On Safer Internet Day millions of children, parents, educators and policy makers in over 120 countries across six continents were exploring how to stay safe online. The digital world offers endless opportunities, but it is also a place where young people may be exposed to violent or disturbing content, strong language or hate speech or become victims of cyber-bullying, or sexual harassment. This is an issue of everyone's concern as one third of all internet users worldwide are below the age of 18, and 68% of 9-16 year olds have at least one profile on a social network.
The motto of Safer Internet Day 2017 is "Be the change: unite for a better internet". In this spirit, the European Commission, tech and telecoms companies, broadcasters, NGOs and UNICEF (who form the Alliance to Better Protect Minors Online) unveiled a major self-regulatory initiative to address harmful content, harmful conduct and harmful contact online. This has been brokered by the European Commission in line with its Better Internet for Kids strategy.
Andrus Ansip, the Vice-President for the Digital Single Market, said: "Today, our children are born into an increasingly digital society and start using the internet at an ever younger age. This gives them a direct involvement and importance in the Digital Single Market. While online activities stimulate their critical thinking, they may face risks that can harm their well-being and development. Creating a safe digital environment for children is a shared responsibility and so I welcome this self-regulatory initiative from companies and NGOs. I have high expectations of the Alliance's work to make the internet safer and better for children."
Statement of Purpose
In the Statement of Purpose companies agreed to curb harmful content, harmful conduct and harmful contact (such as cyberbullying, sexual extortion and exposure to violent content), through three strands of action:
- User-empowerment to promote enhanced use of parental tools, content classification and other tools for online safety. Reporting tools will be provided in a more accessible and user-friendly way. Companies will also focus on improving follow-up measures such as feedback and notifications.
- Companies commit to intensify cooperation and sharing of best practices, also by taking account relevant input from NGOs, civil society, European, national and local authorities and international organisations.
- Members of the Alliance intend to scale up awareness raising and also to promote and increase access to positive, educational and diversified content online.
This could prepare the ground for more formal self-and co-regulatory mechanisms which the proposal for a revised Audiovisual Media Service Directive seeks to promote. It complements the Code of Conduct and commitments to combat the spread of illegal hate speech online announced by the European Commission and IT companies last year.

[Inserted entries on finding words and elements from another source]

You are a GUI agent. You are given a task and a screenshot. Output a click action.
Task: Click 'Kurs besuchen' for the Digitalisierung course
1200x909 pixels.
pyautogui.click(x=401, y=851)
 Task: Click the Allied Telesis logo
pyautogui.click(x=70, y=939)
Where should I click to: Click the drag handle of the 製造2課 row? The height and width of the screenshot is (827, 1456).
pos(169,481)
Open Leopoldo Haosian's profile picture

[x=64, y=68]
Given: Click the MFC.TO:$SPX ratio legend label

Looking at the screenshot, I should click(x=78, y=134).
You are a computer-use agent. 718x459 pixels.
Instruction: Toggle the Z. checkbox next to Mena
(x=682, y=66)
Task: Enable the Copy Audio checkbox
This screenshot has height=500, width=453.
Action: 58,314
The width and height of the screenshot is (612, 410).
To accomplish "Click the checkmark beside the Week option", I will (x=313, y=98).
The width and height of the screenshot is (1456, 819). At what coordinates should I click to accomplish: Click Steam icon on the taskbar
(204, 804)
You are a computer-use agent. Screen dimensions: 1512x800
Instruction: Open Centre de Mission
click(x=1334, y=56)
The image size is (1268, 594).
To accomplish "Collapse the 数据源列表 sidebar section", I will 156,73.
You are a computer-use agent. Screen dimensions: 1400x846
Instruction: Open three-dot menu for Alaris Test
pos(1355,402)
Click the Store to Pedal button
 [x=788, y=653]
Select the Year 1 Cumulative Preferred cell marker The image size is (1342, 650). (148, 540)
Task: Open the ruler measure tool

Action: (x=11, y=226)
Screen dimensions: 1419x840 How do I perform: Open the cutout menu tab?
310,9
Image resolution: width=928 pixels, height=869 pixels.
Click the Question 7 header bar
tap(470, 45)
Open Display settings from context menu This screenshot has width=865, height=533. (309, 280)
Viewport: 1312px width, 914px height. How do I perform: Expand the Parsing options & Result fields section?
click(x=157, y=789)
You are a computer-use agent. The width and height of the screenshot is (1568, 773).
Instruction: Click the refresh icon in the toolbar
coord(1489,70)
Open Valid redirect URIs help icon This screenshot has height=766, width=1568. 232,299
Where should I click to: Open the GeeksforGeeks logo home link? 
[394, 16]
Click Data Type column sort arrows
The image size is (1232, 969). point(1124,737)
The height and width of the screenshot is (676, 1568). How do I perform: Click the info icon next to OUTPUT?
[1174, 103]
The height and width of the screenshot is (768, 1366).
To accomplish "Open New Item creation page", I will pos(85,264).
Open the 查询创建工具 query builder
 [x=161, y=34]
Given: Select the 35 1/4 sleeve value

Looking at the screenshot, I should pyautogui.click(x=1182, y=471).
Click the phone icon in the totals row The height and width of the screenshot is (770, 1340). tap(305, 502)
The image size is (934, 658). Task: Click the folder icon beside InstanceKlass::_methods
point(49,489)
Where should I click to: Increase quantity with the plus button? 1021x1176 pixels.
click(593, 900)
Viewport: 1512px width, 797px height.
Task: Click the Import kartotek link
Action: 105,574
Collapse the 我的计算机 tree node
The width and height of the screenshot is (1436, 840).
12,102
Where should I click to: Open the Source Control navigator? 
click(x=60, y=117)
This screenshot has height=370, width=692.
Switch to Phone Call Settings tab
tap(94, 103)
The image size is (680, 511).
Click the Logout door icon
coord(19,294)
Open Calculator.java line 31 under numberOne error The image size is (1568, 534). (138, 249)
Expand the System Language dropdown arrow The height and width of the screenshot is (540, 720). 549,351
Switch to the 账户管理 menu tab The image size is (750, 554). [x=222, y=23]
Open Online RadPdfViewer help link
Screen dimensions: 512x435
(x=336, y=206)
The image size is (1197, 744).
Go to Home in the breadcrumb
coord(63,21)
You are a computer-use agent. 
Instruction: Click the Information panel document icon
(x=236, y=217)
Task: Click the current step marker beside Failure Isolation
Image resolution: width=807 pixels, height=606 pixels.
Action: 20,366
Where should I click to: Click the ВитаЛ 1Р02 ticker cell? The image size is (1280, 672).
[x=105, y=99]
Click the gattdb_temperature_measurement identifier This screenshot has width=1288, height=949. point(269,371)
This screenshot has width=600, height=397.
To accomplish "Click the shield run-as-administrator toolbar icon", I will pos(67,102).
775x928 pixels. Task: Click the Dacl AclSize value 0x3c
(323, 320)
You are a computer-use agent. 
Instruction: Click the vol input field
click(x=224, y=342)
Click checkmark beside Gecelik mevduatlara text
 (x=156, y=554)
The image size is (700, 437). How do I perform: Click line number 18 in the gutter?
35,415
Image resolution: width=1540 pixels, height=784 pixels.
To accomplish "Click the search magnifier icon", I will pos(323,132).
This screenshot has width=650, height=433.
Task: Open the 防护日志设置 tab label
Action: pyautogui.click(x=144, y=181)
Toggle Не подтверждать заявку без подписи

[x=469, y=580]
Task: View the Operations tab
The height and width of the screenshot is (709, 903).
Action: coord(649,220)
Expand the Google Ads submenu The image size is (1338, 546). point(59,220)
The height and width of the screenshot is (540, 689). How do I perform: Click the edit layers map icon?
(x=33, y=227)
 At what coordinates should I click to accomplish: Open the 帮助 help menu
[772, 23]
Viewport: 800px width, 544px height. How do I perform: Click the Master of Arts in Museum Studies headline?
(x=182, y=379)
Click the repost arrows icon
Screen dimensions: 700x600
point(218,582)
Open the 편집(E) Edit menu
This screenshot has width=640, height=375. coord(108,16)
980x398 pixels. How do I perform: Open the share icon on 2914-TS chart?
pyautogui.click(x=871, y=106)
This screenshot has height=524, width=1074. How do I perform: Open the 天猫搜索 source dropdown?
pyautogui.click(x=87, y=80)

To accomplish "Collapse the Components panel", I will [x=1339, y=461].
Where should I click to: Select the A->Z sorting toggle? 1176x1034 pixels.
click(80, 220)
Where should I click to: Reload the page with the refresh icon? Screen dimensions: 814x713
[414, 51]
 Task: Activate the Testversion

The companies who endorsed the Statement of Purpose have responded to the European Commission's call for action of May 2016. Many of them already have ongoing commitments to respect and support children's rights online. Within the next three months, companies will announce their individual commitments to improve online safety as part of the Alliance to Better Protect Minors Online. Members of the Alliance (see annex for full list) and the European Commission, have agreed to assess implementation of this initiative through regular transparent and independent monitoring and evaluation.
As previous and ongoing industry cooperation has shown, self-regulation can make the industry more responsive and flexible in addressing safety challenges. The Alliance is a cooperative voluntary initiative, building on existing work for child online safety and new members will be welcome. The Commission expects that the actions announced today will be embraced by a growing number of companies as the starting point of a new process.
Safer Internet Day, launched by the European Commission in 2004, is celebrated in over 120 countries across six continents. In 2016 alone it reached 2,8 million children, 2,5 million parents, and up to 400 million people on social media. Safer Internet Day is coordinated by the Insafe/INHOPE network thanks to funding from the through the Connecting Europe Facility. The European Commission's Safer Internet Programme(link), operating under the Connecting Europe Facility (link), finances a network of Safer Internet Centres in 27 Member States, Norway and Iceland.
In the Digital Single Market Strategy, European Commission promotes an inclusive digital society, where people have the necessary skills to go online and do so safely. Through its Strategy for a Better Internet for Children, the Commission coordinates initiatives to be undertaken by the Commission, Member States and the whole industry value chain.